With shiftTagMatches set to ALL, all tags defined by the rule’s includeShiftTags attribute must be present in the shift. With shiftTagMatches set to ANY, at least one tag defined by the rule’s includeShiftTags attribute must be present in the shift.

{
  "excludeShiftTags": ["Part-time", "Weekend"],
  "shiftTagMatches": "ALL"
}

With shiftTagMatches set to ALL, all tags defined by the rule’s excludeShiftTags attribute cannot be present in the shift. This is useful when you want to exclude things in combination with each other.
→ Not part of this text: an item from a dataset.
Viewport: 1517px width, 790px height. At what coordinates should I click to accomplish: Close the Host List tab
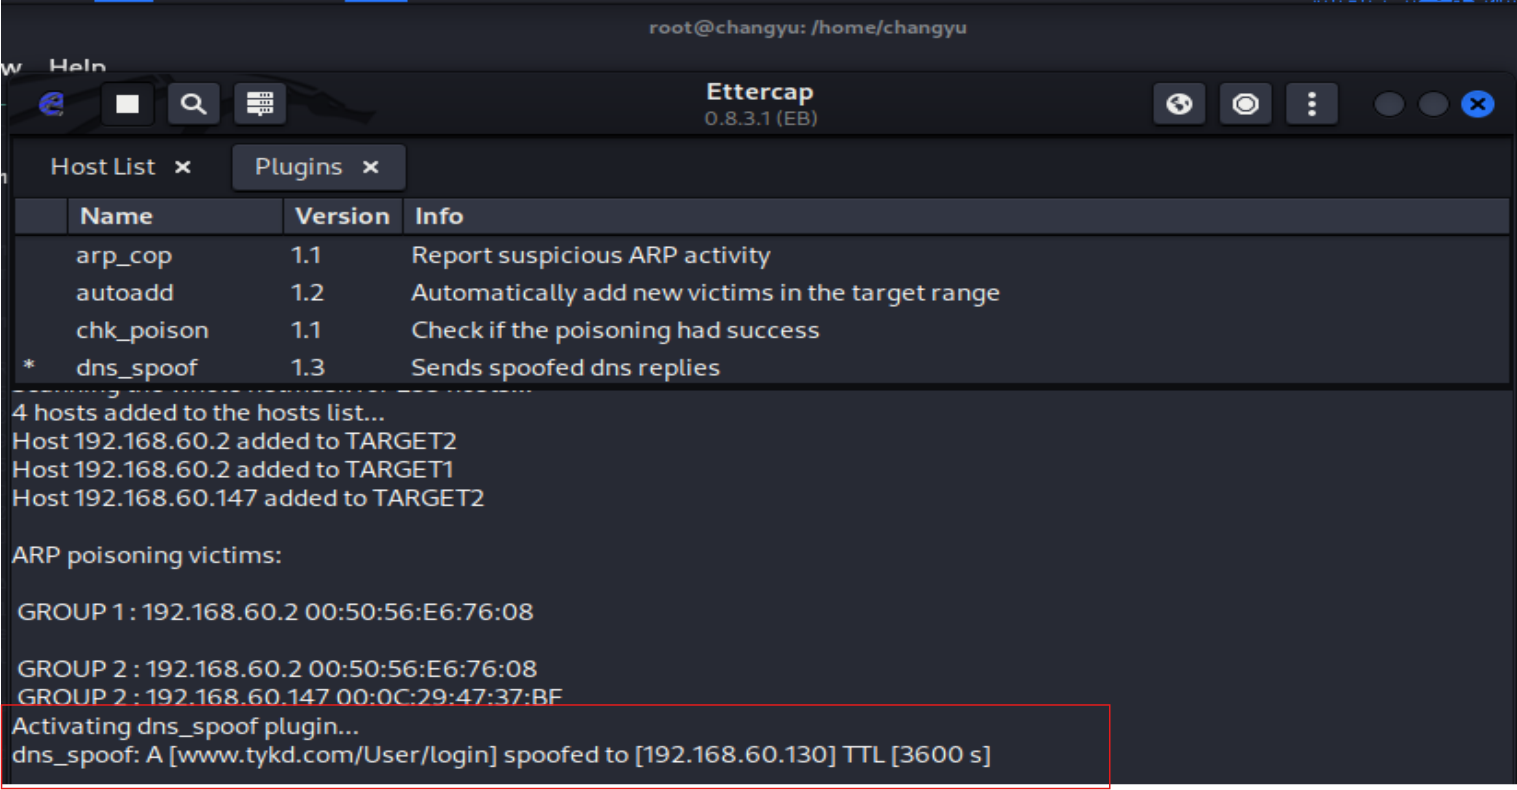(x=183, y=167)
For instance, excluding the shift tags Part-time and Weekend with shiftTagMatches set to All, will exclude shifts that include the tags Part-time and Weekend from the rule. Shifts tagged only Part-time or only Weekend will not be excluded.

With shiftTagMatches set to ANY, any of the tags defined by the rule’s excludeShiftTags attribute cannot be present in the shift. This is useful when you need to exclude tags regardless of their relationship to other tags. For instance, excluding the shift tags Part-time and Weekend with shiftTagMatches set to ANY, will exclude any shift that includes the tags Part-time or Weekend, whether they occur together or not.

The satisfiability of the rule can be REQUIRED or PREFERRED. If omitted, REQUIRED is the default.

2. Required hourly shift demand

When the satisfiability of the rule is REQUIRED, the Shifts worked not in required hourly demand range hard constraint is invoked, making sure the number of shifts assigned does not exceed the limit set in maxDemand.

Shifts will be left unassigned if assigning the shifts breaks the constraint.

In the following example, the following hourly demand has been specified:

  • Between 07:00 and 08:00 there must be a maximum of 1 employee.

  • Between 08:00 and 09:00 there must be a maximum of 2 employees.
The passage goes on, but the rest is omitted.